• **Aufgabenstellung**
Beantworte diese Fragen mithilfe des Forenthreads zu Eclipse:
1. Was für ein Programm hat teddyid in Eclipse geschrieben?
2. Welchen Menüpunkt nennt Campino, um den alten Stand zu löschen?
3. Welcher Activator wird im Logfile als ungültig gemeldet?

• **Textauszug**
_ _ _ _ _
# Eclipse reagiert nicht mehr auf Programmänderungen



## teddyid (27. Feb 2008)

Hallo zusammen,

ich habe in Eclipse ein RCP Programm geschrieben. Wenn ich das Programm laufen lasse, dann wird immer ein alter Programmstand gestartet. Die Änderungen werden nicht mehr übernommen. Wo kann ich einstellen, dass bei einem Neustart das Programm wieder kompiliert wird?

Gruß Stefan

*edit by Wildcard*
verschoben


----------



## Campino (27. Feb 2008)

Project->Clean um den alten Stand zu löschen, anschließend Project->Build All oder Project->Build Project. 

Falls im Project- Menü der Haken vor "build automatically" gesetzt ist, musst du den vorher wegmachen. Allerdings klingt ein Problem nicht so, als wäre er gesetzt. Mach ihn wieder hin, damit er bei Änderungen am Code automatisch kompiliert.


----------



## teddyid (28. Feb 2008)

Vielen Dank für die Hilfe. Leider bekomme ich jetzt einen Fehler, obwohl ich den Quellcode nicht mehr verändert habe. Hier der Auszug aus dem Logfile

!ENTRY org.eclipse.osgi 2 0 2008-02-28 00:03:50.524
!MESSAGE The activator neu.Activator for bundle Neu is invalid
!STACK 0
org.osgi.framework.BundleException: The activator neu.Activator for bundle Neu is invalid
	at org.eclipse.osgi.framework.internal.core.AbstractBundle.loadBundleActivator(AbstractBundle.java:141)
	at org.eclipse.osgi.framework.internal.core.BundleContextImpl.start(BundleContextImpl.java:970)
	at org.eclipse.osgi.framework.internal.core.BundleHost.startWorker(BundleHost.java:346)
_ _ _ _ _
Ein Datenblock

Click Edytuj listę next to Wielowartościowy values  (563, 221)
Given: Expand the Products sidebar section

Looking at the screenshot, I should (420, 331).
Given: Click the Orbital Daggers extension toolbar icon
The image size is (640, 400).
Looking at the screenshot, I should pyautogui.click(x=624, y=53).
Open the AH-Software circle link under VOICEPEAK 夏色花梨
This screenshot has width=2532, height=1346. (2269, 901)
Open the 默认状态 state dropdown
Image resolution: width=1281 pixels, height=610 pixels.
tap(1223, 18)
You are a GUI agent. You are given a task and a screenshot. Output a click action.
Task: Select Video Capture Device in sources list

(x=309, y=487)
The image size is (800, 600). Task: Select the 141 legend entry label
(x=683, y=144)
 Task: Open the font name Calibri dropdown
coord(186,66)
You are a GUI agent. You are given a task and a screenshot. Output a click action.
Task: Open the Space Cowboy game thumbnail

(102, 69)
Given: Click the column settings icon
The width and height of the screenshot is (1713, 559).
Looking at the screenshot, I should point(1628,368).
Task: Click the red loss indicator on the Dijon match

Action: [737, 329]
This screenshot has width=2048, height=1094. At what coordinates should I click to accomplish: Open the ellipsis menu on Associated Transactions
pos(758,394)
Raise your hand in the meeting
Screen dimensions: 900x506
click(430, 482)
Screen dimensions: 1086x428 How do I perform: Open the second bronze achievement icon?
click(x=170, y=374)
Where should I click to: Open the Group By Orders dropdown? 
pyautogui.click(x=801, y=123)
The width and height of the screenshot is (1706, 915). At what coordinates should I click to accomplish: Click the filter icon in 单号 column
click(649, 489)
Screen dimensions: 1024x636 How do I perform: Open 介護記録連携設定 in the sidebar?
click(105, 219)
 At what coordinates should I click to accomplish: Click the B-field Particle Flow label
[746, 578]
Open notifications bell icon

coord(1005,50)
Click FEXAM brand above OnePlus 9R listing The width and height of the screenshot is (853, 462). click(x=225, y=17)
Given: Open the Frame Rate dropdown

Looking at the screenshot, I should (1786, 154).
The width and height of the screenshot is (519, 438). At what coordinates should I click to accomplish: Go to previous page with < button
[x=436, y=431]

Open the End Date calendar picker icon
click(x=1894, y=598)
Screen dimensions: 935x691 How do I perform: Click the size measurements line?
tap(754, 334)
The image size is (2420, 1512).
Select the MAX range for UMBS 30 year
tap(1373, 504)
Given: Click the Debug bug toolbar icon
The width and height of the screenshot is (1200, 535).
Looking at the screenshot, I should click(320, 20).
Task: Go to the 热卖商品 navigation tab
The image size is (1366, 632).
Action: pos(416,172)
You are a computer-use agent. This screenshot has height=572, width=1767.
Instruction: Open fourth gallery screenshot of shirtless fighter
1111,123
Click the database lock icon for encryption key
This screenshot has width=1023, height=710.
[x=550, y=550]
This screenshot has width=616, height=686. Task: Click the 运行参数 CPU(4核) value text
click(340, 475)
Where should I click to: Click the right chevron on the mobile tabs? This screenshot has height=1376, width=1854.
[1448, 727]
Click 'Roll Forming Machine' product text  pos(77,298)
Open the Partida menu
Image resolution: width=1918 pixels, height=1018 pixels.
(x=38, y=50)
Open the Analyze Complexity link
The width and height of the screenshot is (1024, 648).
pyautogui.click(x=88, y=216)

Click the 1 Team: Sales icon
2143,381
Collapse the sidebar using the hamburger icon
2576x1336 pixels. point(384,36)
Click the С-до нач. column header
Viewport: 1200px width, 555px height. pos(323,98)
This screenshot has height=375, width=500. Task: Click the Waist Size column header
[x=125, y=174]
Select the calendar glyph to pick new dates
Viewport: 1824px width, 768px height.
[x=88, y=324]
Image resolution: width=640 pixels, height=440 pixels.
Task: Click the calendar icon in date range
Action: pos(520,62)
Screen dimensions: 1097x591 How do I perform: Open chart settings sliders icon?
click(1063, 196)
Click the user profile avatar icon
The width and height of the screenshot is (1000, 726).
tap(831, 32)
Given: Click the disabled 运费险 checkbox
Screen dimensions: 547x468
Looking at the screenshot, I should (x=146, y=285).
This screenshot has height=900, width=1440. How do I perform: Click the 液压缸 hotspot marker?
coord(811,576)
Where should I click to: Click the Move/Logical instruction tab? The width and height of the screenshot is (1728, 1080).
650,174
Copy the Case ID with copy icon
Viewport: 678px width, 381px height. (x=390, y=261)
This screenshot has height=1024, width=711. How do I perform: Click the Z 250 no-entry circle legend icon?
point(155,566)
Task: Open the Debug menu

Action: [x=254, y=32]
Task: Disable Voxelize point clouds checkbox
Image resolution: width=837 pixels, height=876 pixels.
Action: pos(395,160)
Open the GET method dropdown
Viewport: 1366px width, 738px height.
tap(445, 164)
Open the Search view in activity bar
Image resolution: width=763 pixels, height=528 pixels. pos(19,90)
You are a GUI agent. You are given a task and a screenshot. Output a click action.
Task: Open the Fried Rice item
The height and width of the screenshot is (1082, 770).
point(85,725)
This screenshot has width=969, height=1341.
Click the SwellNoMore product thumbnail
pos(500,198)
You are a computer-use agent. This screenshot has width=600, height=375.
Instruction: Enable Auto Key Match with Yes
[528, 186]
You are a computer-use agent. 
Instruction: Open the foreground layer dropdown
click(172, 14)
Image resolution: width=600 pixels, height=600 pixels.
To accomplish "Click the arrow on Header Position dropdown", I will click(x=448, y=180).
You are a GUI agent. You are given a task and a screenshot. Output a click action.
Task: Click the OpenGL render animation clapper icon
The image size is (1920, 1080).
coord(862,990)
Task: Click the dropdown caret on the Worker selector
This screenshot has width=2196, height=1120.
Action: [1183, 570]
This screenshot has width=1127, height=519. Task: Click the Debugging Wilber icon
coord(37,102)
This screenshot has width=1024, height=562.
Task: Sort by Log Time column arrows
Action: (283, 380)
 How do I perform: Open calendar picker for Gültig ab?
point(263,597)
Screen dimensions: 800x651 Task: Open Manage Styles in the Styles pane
_ _ _ _ _
• **Die Antwort**
1. Ein RCP-Programm.
2. Project->Clean.
3. neu.Activator für das Bundle Neu.